§ What the exercise asks
The reply is to contain the full listing, repeated exactly, with pictures left out.

Segment Open

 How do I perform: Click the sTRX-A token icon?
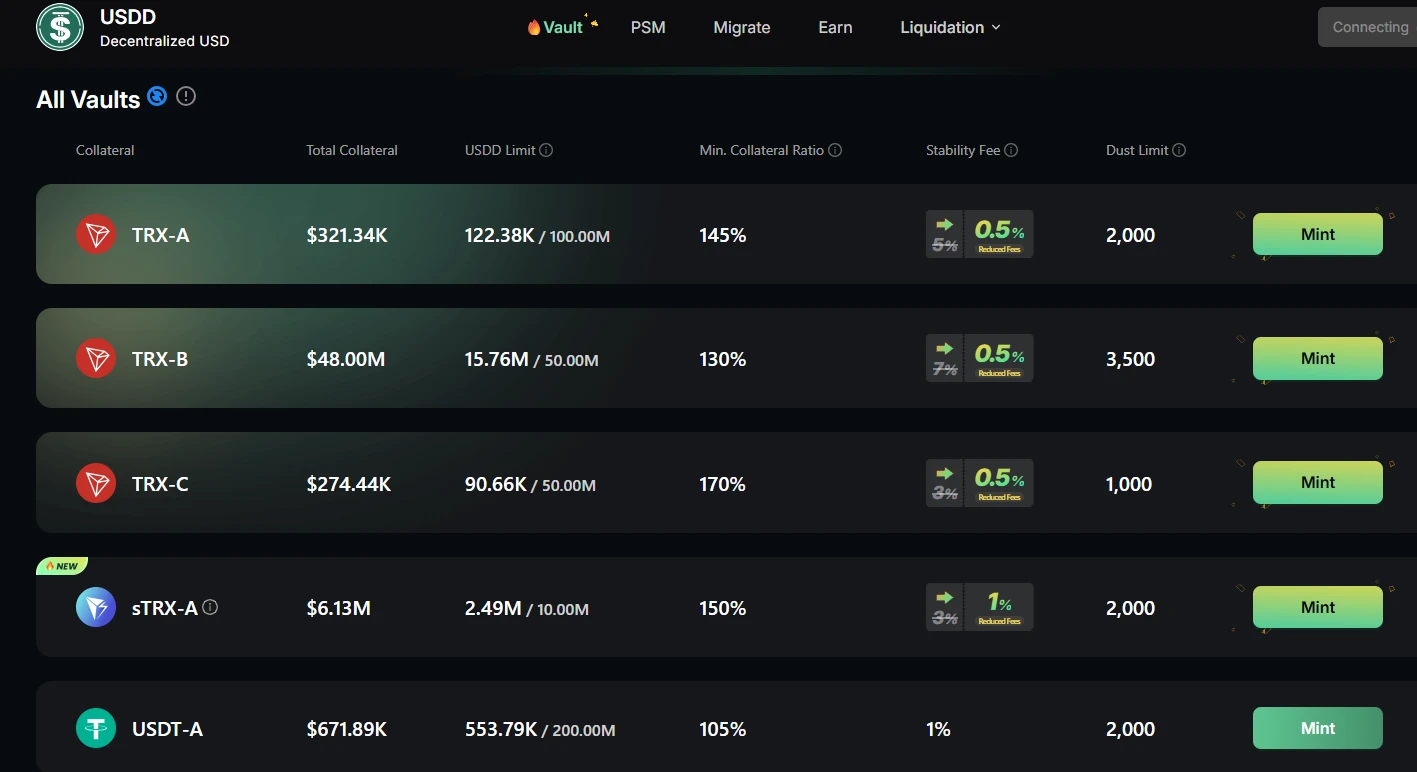pos(95,607)
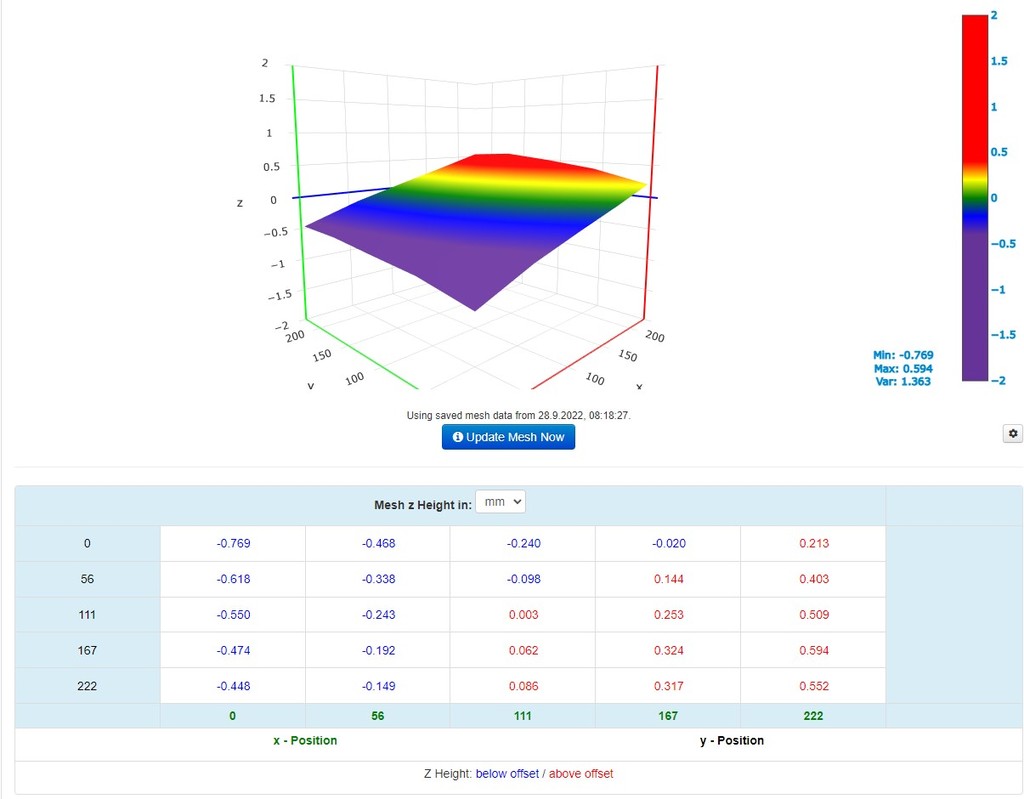Click the color scale gradient bar

tap(975, 197)
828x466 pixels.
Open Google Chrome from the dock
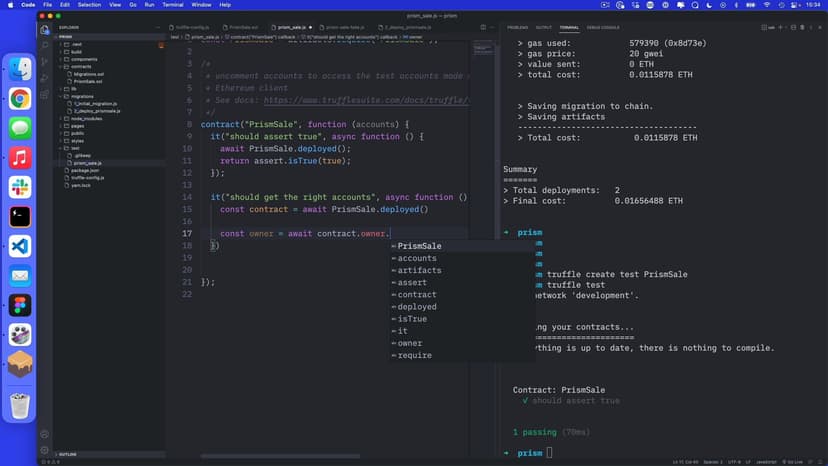20,98
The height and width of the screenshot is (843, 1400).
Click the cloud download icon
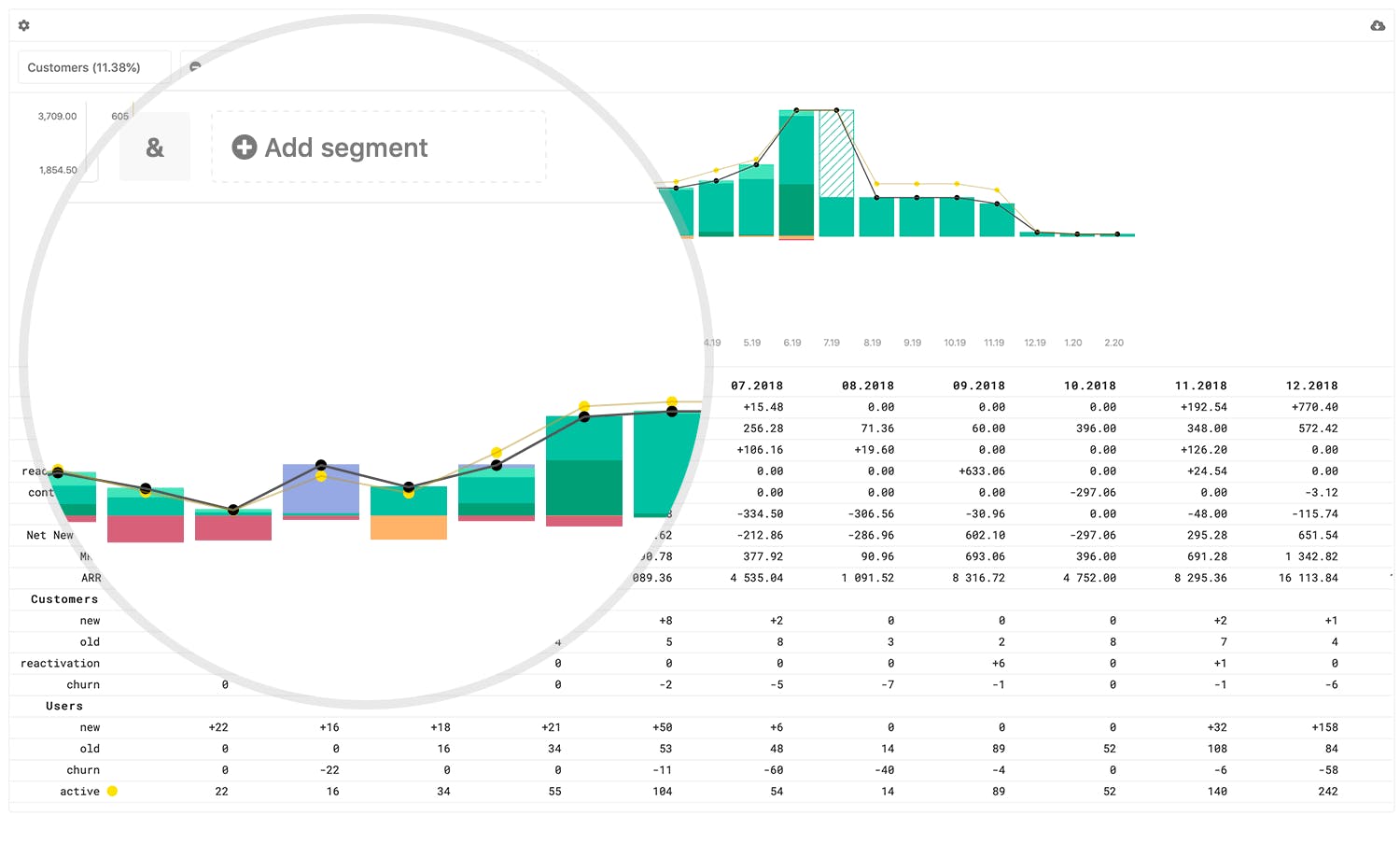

Segment Closed

§ Expected answer
 How do I perform: Click the sTRX-A token icon?
pos(95,607)
Click the color scale gradient bar

tap(975, 197)
828x466 pixels.
Open Google Chrome from the dock
20,98
The height and width of the screenshot is (843, 1400).
Click the cloud download icon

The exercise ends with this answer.